Noch ist nicht abzusehen, wann Felipe Massa wieder im Ferrari F60 sitzen wird

Formel 1 2009

— 08.09.2009

Massa will unbedingt zurück

Knapp sechs Wochen nach seinem folgenschweren Unfall unterzog sich Felipe Massa einer letzten Operation und möchte schon bald wieder trainieren

Der Große Preis von Ungarn war bislang das letzte Rennwochenende, an dem Felipe Massa für Ferrari teilgenommen hat - doch dabei soll es nicht bleiben: Der brasilianische Rennfahrer will unbedingt wieder zurückkehren und auch in Zukunft in der Formel 1 unterwegs sein.
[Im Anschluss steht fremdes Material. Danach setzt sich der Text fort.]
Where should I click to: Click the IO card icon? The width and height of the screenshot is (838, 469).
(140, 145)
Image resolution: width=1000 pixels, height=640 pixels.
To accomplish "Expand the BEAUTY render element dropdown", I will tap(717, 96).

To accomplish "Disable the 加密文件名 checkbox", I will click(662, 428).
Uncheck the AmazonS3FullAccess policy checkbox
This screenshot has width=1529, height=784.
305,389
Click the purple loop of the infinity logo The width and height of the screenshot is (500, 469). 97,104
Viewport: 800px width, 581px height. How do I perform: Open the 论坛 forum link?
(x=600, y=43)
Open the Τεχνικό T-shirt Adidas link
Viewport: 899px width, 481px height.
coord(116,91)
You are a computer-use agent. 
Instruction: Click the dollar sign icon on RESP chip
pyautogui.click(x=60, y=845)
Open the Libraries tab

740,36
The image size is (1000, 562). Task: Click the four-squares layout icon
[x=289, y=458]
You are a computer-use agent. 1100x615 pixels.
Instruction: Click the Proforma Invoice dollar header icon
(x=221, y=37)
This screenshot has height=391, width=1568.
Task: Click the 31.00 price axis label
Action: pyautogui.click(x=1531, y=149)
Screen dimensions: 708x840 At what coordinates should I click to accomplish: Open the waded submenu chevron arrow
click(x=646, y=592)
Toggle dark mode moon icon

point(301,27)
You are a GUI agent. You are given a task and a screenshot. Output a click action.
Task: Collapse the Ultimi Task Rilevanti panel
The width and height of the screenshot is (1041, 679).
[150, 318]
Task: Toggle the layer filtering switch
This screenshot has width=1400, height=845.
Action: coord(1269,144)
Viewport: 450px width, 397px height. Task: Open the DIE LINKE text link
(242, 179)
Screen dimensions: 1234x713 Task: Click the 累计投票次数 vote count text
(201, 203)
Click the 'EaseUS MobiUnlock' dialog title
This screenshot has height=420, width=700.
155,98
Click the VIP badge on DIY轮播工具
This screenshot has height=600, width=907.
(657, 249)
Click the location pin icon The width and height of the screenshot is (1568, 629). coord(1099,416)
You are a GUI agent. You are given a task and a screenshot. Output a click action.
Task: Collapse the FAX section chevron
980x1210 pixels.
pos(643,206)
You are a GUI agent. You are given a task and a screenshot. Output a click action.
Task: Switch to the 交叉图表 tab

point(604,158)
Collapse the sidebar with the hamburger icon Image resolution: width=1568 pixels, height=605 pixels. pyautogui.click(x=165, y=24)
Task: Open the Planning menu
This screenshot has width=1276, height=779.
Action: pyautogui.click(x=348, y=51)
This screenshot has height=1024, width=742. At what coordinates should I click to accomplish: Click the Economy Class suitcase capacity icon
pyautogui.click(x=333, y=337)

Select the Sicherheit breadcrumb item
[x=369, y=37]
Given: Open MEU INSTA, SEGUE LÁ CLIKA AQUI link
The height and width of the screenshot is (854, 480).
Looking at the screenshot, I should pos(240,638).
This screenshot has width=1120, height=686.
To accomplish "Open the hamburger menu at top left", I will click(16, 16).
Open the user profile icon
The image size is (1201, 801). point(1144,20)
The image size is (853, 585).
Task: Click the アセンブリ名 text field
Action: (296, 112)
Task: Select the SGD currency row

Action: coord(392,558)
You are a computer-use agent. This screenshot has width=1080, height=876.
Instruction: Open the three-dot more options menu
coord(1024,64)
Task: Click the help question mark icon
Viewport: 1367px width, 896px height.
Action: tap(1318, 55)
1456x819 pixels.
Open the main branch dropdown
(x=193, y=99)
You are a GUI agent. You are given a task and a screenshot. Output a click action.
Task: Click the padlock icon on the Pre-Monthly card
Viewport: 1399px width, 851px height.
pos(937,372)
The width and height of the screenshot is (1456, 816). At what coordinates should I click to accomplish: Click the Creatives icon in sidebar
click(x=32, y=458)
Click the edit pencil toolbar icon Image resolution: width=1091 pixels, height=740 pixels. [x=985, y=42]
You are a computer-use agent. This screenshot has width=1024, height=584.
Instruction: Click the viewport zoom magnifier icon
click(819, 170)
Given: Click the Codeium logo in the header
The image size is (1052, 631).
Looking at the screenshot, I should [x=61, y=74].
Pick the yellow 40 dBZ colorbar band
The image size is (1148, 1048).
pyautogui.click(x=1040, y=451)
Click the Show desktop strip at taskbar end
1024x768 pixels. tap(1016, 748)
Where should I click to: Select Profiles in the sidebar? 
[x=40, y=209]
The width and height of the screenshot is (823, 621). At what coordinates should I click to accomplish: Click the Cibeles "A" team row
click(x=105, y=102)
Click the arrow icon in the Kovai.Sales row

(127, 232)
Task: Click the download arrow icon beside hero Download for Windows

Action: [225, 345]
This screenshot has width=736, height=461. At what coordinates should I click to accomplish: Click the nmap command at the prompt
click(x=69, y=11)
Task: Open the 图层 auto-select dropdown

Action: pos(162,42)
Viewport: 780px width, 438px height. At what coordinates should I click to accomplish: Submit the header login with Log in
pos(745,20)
Außerdem möchte sich der 28-Jährige künftig verstärkt für die Sicherheit im Formelsport einsetzen.

"Wir müssen uns um Verbesserungen bemühen", sagt Massa im Gespräch mit dem 'Guardian'. "Ich sage nicht, dass wir die Cockpits komplett abdecken sollten. Vielleicht können wir aber andere Maßnahmen ergreifen um zu verhindern, dass ein Rad deinen Kopf treffen kann", so der Brasilianer, dem das offene Cockpit seines Formel-1-Fahrzeugs beinahe zum Verhängnis geworden wäre.

"Wenn ich wieder zurück bin, dann möchte ich dieses Thema mit Charly Whiting, der FIA und den Fahrern diskutieren. Wir müssen in dieser Sache alle zusammenarbeiten", meint Massa - nicht zuletzt auch wegen des tragischen Unfalls von Henry Surtees während eines Formel-2-Rennens. "Sein Tod hat mich sehr mitgenommen", gesteht Massa. "Und eine Woche später passiert mir das ebenfalls."

Auch wenn dem Ferrari-Piloten die Gefahren des Rennsports derart drastisch vor Augen geführt wurden, so ist er dem Motorsport dennoch weiterhin überaus verbunden: "Natürlich, denn es ist mein Leben", so Massa, der seit Ende Juli zur Untätigkeit verdammt ist. "Das Schlimmste war für mich, dass ich nicht mehr Rennen fahren konnte. Für einen Rennfahrer ist das einfach schrecklich."

"Meine Frau hat mich mindestens zehnmal gefragt, ob ich mir sicher bin, keine Zweifel oder Sorgen deswegen habe. Ich verneinte stets, weil es genau das ist, was ich tun will. Wenn ich nicht fahre, dann bin ich nicht derselbe Mensch. Das ist schon mein Leben, seit ich ein kleiner Junge war", erläutert der brasilianische Rennfahrer. "Ich hoffe sehr, dass sich in mir nichts verändert, wenn ich wieder ins Auto steige."

Doch davon ist Massa im Augenblick freilich noch etwas entfernt. "Eigentlich bin ich schon okay", meint der 28-Jährige. Einzig diese eine Operation habe er noch über sich ergehen lassen müssen. "Ansonsten fühle ich mich genau gleich wie davor", so Massa. "Ich werde nach Europa fahren und dort im Simulator sowie in Karts trainieren. Dann werde ich wissen, ob ich wieder bei einhundert Prozent bin."